GIVEN DATA:
start
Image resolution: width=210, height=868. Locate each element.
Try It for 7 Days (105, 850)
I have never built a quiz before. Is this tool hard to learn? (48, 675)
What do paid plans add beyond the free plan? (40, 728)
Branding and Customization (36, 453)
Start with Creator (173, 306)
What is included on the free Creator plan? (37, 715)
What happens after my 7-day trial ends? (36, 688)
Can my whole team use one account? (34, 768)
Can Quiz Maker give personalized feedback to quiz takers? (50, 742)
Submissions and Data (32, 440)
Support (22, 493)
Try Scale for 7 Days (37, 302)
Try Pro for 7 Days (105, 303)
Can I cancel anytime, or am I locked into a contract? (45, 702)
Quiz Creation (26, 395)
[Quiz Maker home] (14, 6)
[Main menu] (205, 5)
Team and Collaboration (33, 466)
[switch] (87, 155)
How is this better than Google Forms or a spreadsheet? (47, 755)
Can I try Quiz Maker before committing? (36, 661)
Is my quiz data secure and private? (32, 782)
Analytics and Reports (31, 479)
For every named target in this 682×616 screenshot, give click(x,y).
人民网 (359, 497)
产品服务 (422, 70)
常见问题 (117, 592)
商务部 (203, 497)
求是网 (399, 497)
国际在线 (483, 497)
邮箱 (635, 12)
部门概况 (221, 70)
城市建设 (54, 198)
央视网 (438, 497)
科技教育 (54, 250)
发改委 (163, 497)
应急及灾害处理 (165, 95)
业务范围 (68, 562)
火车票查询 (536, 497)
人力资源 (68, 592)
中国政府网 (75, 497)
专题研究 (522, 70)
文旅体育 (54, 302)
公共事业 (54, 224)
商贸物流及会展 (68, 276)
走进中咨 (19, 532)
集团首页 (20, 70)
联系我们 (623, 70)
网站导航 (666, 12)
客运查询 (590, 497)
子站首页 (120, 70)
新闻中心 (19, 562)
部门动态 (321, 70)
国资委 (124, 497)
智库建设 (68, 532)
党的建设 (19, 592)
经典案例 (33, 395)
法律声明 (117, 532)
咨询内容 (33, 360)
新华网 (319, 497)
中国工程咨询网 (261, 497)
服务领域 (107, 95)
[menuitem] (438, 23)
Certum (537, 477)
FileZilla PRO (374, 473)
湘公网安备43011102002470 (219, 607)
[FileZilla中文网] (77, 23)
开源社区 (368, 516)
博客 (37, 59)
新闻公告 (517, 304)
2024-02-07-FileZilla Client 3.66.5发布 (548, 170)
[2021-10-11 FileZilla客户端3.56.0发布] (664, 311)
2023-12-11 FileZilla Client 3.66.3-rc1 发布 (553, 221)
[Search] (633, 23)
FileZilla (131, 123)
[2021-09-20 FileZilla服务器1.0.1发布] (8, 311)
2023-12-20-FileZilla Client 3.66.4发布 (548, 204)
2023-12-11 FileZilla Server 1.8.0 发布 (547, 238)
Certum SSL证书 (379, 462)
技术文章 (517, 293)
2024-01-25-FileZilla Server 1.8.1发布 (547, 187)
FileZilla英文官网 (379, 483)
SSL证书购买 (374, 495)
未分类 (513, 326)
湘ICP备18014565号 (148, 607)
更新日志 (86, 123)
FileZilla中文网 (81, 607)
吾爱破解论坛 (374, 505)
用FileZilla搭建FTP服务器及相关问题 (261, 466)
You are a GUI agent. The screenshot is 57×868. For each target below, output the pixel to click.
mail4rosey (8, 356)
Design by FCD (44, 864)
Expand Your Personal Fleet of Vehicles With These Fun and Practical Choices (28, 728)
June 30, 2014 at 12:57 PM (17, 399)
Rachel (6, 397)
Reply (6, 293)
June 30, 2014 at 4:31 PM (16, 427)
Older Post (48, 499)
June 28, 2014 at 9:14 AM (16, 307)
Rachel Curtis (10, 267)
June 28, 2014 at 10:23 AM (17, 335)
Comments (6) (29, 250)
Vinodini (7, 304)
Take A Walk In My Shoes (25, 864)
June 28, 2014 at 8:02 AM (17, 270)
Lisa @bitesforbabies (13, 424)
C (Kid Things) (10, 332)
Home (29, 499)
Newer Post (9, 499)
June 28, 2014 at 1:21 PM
end
SET TASK: Arrange the data from the line with "2024-01-25-FileZilla Server 1.8.1发布" to the line with "mail4rosey (8, 356)", including both, as a Markdown table with the columns Row and Line. Number each row and leave out any blank lines.

THE COMPLETED TASK:
| Row | Line |
|---|---|
| 1 | 2024-01-25-FileZilla Server 1.8.1发布 (547, 187) |
| 2 | FileZilla英文官网 (379, 483) |
| 3 | SSL证书购买 (374, 495) |
| 4 | 未分类 (513, 326) |
| 5 | 湘ICP备18014565号 (148, 607) |
| 6 | 更新日志 (86, 123) |
| 7 | FileZilla中文网 (81, 607) |
| 8 | 吾爱破解论坛 (374, 505) |
| 9 | 用FileZilla搭建FTP服务器及相关问题 (261, 466) |
| 10 | You are a GUI agent. The screenshot is 57×868. For each target below, output the pixel to click. |
| 11 | mail4rosey (8, 356) |